Otra atracción son los trajes típicos de esta parte de Bulgaria que ostentan todos los colores del arco iris y se guardan en antiguos armarios. Se suelen vestir solo en fiestas. Entonces todos se toman de la mano y bailan la ronda típica “oro bajo” el son de la gaita. Todo visitante que desee tomar parte en el festejo es bienvenido.
No solo holandeses, sino franceses, alemanes, escandinavos, y un número cada vez mayor de búlgaros descubren este rincón agraciado por la naturaleza y se identifican con el deseo de preservarlo de la invasión turística. Si dan un paseo por la ribera del río Arda tendrán la posibilidad de observar vistas insólitas, oír el canto de las aves y sentir el aroma de hierbas curativas y plantes salvajes. Las aguas cristalinas de Arda se abren camino al pie de peñascos formando bellos meandros de una belleza casi irreal. El camino asfaltado que serpentea al lado de las riberas arenosas lleva a sitios olvidados por la civilización cuyos habitantes, sobre todo ancianos, viven en aldeas aisladas y miran a los turistas como a visitantes de otra época. Su hospitalidad es fabulosa. Al viajero se le recibe con una gran sonrisa y con los más irresistibles manjares caseros.
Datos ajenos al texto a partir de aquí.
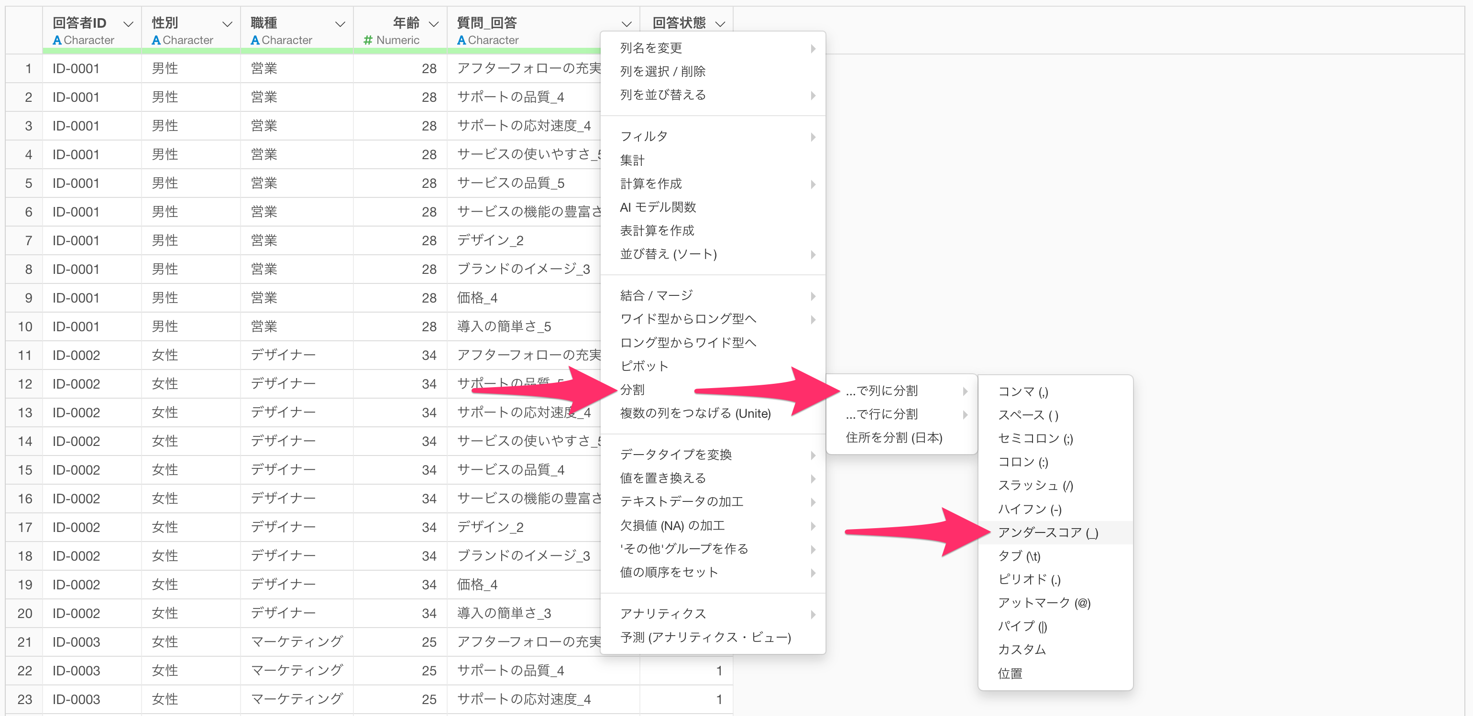Expand the フィルタ submenu arrow
The height and width of the screenshot is (716, 1473).
813,137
Una nostalgia por los tiempos pasados trae la localidad cerca de la despoblada aldea de Sbor que parece estar situada al fin del mundo. Cerca de los restos de las casas antiguas que se van destruyendo por los fenómenos atmosféricos ronda una manada de caballos salvajes, los llamados tarpanes. Fueron importados de Holanda con el fin de restablecer los ecosistemas naturales y ya se han convertido en una atracción turística.